§ REQUIRED ACTION
Each of the entries beneath this task should be written out exactly.
== Segment start ==
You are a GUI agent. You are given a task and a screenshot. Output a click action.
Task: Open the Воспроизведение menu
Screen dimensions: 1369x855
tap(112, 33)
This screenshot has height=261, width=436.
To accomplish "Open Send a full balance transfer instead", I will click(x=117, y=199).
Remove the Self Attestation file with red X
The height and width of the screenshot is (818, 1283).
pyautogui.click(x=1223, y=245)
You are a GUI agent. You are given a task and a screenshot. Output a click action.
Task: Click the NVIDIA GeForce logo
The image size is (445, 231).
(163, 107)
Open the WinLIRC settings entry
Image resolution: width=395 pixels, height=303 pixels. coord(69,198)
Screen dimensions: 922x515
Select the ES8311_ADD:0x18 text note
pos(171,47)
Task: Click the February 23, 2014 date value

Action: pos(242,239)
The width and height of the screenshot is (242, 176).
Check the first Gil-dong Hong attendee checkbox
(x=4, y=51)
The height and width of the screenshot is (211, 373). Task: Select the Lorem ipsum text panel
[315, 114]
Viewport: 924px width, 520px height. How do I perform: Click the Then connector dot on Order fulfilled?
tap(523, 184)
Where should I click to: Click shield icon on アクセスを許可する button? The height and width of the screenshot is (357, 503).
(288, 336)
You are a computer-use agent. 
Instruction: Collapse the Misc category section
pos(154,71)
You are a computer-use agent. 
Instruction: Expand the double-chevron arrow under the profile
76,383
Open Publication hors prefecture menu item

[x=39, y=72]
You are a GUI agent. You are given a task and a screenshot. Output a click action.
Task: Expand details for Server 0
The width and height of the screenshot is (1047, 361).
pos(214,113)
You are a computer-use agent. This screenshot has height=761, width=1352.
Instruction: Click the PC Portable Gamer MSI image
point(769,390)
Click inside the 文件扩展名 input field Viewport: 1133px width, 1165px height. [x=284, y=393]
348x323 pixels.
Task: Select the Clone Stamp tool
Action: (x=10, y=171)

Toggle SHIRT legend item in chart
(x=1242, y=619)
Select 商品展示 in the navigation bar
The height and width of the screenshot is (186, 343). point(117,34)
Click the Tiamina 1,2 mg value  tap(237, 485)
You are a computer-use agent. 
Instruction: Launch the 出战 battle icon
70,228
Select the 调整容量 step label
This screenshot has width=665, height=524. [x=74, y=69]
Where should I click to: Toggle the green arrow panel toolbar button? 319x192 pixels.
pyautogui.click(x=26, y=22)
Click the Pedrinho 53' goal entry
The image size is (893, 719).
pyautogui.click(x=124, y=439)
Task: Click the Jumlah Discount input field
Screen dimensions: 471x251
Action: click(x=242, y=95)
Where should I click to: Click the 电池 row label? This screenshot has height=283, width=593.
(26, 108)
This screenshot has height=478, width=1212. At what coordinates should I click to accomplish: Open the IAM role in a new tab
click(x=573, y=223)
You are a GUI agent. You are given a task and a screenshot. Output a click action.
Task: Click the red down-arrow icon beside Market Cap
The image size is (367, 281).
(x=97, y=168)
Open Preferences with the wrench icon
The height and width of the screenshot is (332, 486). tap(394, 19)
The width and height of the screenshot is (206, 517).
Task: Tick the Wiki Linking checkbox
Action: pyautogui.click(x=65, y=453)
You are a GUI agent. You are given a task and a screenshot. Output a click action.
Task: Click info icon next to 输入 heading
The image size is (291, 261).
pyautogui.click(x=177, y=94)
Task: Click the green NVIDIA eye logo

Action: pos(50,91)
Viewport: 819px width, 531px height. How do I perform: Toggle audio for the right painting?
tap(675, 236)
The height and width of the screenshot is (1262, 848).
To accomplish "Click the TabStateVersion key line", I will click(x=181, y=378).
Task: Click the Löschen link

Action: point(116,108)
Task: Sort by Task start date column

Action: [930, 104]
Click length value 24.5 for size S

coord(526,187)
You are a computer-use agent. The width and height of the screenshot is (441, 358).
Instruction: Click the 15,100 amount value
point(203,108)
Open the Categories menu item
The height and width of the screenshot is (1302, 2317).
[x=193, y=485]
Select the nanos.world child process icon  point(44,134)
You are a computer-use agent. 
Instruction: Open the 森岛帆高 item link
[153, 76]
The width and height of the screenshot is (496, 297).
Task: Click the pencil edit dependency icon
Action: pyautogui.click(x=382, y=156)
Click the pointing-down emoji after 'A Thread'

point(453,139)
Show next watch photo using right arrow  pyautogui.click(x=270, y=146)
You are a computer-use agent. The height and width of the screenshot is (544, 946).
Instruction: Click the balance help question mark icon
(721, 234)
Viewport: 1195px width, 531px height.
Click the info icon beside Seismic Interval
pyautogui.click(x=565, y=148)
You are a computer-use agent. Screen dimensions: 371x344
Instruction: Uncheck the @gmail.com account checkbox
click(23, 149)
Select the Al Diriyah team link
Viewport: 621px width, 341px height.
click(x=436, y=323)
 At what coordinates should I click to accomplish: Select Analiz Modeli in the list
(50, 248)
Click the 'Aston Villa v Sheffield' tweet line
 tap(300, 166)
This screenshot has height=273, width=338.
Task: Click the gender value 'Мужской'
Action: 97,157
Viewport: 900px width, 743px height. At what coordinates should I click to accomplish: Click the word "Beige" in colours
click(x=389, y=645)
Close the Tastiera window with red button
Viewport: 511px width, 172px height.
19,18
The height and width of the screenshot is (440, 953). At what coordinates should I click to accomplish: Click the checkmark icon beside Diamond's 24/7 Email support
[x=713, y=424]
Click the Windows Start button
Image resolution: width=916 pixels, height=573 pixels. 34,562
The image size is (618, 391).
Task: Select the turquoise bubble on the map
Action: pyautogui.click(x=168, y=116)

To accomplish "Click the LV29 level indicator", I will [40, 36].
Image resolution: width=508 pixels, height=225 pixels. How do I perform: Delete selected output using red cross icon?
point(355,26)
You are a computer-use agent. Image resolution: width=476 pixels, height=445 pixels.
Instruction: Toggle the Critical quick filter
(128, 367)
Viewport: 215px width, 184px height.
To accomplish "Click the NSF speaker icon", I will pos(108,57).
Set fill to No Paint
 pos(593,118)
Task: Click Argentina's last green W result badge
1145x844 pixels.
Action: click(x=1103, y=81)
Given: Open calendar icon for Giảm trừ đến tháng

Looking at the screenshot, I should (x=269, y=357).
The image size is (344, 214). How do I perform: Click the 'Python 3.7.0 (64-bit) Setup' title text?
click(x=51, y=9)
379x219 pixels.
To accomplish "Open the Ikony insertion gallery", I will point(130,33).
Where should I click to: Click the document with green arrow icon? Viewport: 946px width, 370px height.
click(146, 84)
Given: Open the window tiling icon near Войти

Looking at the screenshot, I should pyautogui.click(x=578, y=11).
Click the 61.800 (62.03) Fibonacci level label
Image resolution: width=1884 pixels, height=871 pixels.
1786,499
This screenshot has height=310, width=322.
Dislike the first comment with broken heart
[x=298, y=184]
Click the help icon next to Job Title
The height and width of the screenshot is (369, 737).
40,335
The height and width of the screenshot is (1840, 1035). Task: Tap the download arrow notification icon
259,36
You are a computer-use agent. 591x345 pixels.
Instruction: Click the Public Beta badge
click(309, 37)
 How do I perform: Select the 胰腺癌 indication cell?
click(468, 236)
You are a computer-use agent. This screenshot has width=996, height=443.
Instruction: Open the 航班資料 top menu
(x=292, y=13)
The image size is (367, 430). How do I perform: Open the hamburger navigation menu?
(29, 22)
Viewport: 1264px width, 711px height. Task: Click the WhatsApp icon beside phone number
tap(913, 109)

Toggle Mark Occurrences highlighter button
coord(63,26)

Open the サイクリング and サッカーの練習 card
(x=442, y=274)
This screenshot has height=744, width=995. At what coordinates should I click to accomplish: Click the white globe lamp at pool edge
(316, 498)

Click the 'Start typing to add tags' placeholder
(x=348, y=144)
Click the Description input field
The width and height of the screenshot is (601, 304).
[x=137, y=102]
== Segment end ==
§ FINISHED TASK
You are a GUI agent. You are given a task and a screenshot. Output a click action.
Task: Open the Воспроизведение menu
Screen dimensions: 1369x855
tap(112, 33)
This screenshot has height=261, width=436.
To accomplish "Open Send a full balance transfer instead", I will click(x=117, y=199).
Remove the Self Attestation file with red X
The height and width of the screenshot is (818, 1283).
pyautogui.click(x=1223, y=245)
You are a GUI agent. You are given a task and a screenshot. Output a click action.
Task: Click the NVIDIA GeForce logo
The image size is (445, 231).
(163, 107)
Open the WinLIRC settings entry
Image resolution: width=395 pixels, height=303 pixels. coord(69,198)
Screen dimensions: 922x515
Select the ES8311_ADD:0x18 text note
pos(171,47)
Task: Click the February 23, 2014 date value

Action: pos(242,239)
The width and height of the screenshot is (242, 176).
Check the first Gil-dong Hong attendee checkbox
(x=4, y=51)
The height and width of the screenshot is (211, 373). Task: Select the Lorem ipsum text panel
[315, 114]
Viewport: 924px width, 520px height. How do I perform: Click the Then connector dot on Order fulfilled?
tap(523, 184)
Where should I click to: Click shield icon on アクセスを許可する button? The height and width of the screenshot is (357, 503).
(288, 336)
You are a computer-use agent. 
Instruction: Collapse the Misc category section
pos(154,71)
You are a computer-use agent. 
Instruction: Expand the double-chevron arrow under the profile
76,383
Open Publication hors prefecture menu item

[x=39, y=72]
You are a GUI agent. You are given a task and a screenshot. Output a click action.
Task: Expand details for Server 0
The width and height of the screenshot is (1047, 361).
pos(214,113)
You are a computer-use agent. This screenshot has height=761, width=1352.
Instruction: Click the PC Portable Gamer MSI image
point(769,390)
Click inside the 文件扩展名 input field Viewport: 1133px width, 1165px height. [x=284, y=393]
348x323 pixels.
Task: Select the Clone Stamp tool
Action: (x=10, y=171)

Toggle SHIRT legend item in chart
(x=1242, y=619)
Select 商品展示 in the navigation bar
The height and width of the screenshot is (186, 343). point(117,34)
Click the Tiamina 1,2 mg value  tap(237, 485)
You are a computer-use agent. 
Instruction: Launch the 出战 battle icon
70,228
Select the 调整容量 step label
This screenshot has width=665, height=524. [x=74, y=69]
Where should I click to: Toggle the green arrow panel toolbar button? 319x192 pixels.
pyautogui.click(x=26, y=22)
Click the Pedrinho 53' goal entry
The image size is (893, 719).
pyautogui.click(x=124, y=439)
Task: Click the Jumlah Discount input field
Screen dimensions: 471x251
Action: click(x=242, y=95)
Where should I click to: Click the 电池 row label? This screenshot has height=283, width=593.
(26, 108)
This screenshot has height=478, width=1212. At what coordinates should I click to accomplish: Open the IAM role in a new tab
click(x=573, y=223)
You are a GUI agent. You are given a task and a screenshot. Output a click action.
Task: Click the red down-arrow icon beside Market Cap
The image size is (367, 281).
(x=97, y=168)
Open Preferences with the wrench icon
The height and width of the screenshot is (332, 486). tap(394, 19)
The width and height of the screenshot is (206, 517).
Task: Tick the Wiki Linking checkbox
Action: pyautogui.click(x=65, y=453)
You are a GUI agent. You are given a task and a screenshot. Output a click action.
Task: Click info icon next to 输入 heading
The image size is (291, 261).
pyautogui.click(x=177, y=94)
Task: Click the green NVIDIA eye logo

Action: pos(50,91)
Viewport: 819px width, 531px height. How do I perform: Toggle audio for the right painting?
tap(675, 236)
The height and width of the screenshot is (1262, 848).
To accomplish "Click the TabStateVersion key line", I will click(x=181, y=378).
Task: Click the Löschen link

Action: point(116,108)
Task: Sort by Task start date column

Action: [930, 104]
Click length value 24.5 for size S

coord(526,187)
You are a computer-use agent. The width and height of the screenshot is (441, 358).
Instruction: Click the 15,100 amount value
point(203,108)
Open the Categories menu item
The height and width of the screenshot is (1302, 2317).
[x=193, y=485]
Select the nanos.world child process icon  point(44,134)
You are a computer-use agent. 
Instruction: Open the 森岛帆高 item link
[153, 76]
The width and height of the screenshot is (496, 297).
Task: Click the pencil edit dependency icon
Action: pyautogui.click(x=382, y=156)
Click the pointing-down emoji after 'A Thread'

point(453,139)
Show next watch photo using right arrow  pyautogui.click(x=270, y=146)
You are a computer-use agent. The height and width of the screenshot is (544, 946).
Instruction: Click the balance help question mark icon
(721, 234)
Viewport: 1195px width, 531px height.
Click the info icon beside Seismic Interval
pyautogui.click(x=565, y=148)
You are a computer-use agent. Screen dimensions: 371x344
Instruction: Uncheck the @gmail.com account checkbox
click(23, 149)
Select the Al Diriyah team link
Viewport: 621px width, 341px height.
click(x=436, y=323)
 At what coordinates should I click to accomplish: Select Analiz Modeli in the list
(50, 248)
Click the 'Aston Villa v Sheffield' tweet line
 tap(300, 166)
This screenshot has height=273, width=338.
Task: Click the gender value 'Мужской'
Action: 97,157
Viewport: 900px width, 743px height. At what coordinates should I click to accomplish: Click the word "Beige" in colours
click(x=389, y=645)
Close the Tastiera window with red button
Viewport: 511px width, 172px height.
19,18
The height and width of the screenshot is (440, 953). At what coordinates should I click to accomplish: Click the checkmark icon beside Diamond's 24/7 Email support
[x=713, y=424]
Click the Windows Start button
Image resolution: width=916 pixels, height=573 pixels. 34,562
The image size is (618, 391).
Task: Select the turquoise bubble on the map
Action: pyautogui.click(x=168, y=116)

To accomplish "Click the LV29 level indicator", I will [40, 36].
Image resolution: width=508 pixels, height=225 pixels. How do I perform: Delete selected output using red cross icon?
point(355,26)
You are a computer-use agent. Image resolution: width=476 pixels, height=445 pixels.
Instruction: Toggle the Critical quick filter
(128, 367)
Viewport: 215px width, 184px height.
To accomplish "Click the NSF speaker icon", I will pos(108,57).
Set fill to No Paint
 pos(593,118)
Task: Click Argentina's last green W result badge
1145x844 pixels.
Action: click(x=1103, y=81)
Given: Open calendar icon for Giảm trừ đến tháng

Looking at the screenshot, I should (x=269, y=357).
The image size is (344, 214). How do I perform: Click the 'Python 3.7.0 (64-bit) Setup' title text?
click(x=51, y=9)
379x219 pixels.
To accomplish "Open the Ikony insertion gallery", I will point(130,33).
Where should I click to: Click the document with green arrow icon? Viewport: 946px width, 370px height.
click(146, 84)
Given: Open the window tiling icon near Войти

Looking at the screenshot, I should pyautogui.click(x=578, y=11).
Click the 61.800 (62.03) Fibonacci level label
Image resolution: width=1884 pixels, height=871 pixels.
1786,499
This screenshot has height=310, width=322.
Dislike the first comment with broken heart
[x=298, y=184]
Click the help icon next to Job Title
The height and width of the screenshot is (369, 737).
40,335
The height and width of the screenshot is (1840, 1035). Task: Tap the download arrow notification icon
259,36
You are a computer-use agent. 591x345 pixels.
Instruction: Click the Public Beta badge
click(309, 37)
 How do I perform: Select the 胰腺癌 indication cell?
click(468, 236)
You are a computer-use agent. This screenshot has width=996, height=443.
Instruction: Open the 航班資料 top menu
(x=292, y=13)
The image size is (367, 430). How do I perform: Open the hamburger navigation menu?
(29, 22)
Viewport: 1264px width, 711px height. Task: Click the WhatsApp icon beside phone number
tap(913, 109)

Toggle Mark Occurrences highlighter button
coord(63,26)

Open the サイクリング and サッカーの練習 card
(x=442, y=274)
This screenshot has height=744, width=995. At what coordinates should I click to accomplish: Click the white globe lamp at pool edge
(316, 498)

Click the 'Start typing to add tags' placeholder
(x=348, y=144)
Click the Description input field
The width and height of the screenshot is (601, 304).
[x=137, y=102]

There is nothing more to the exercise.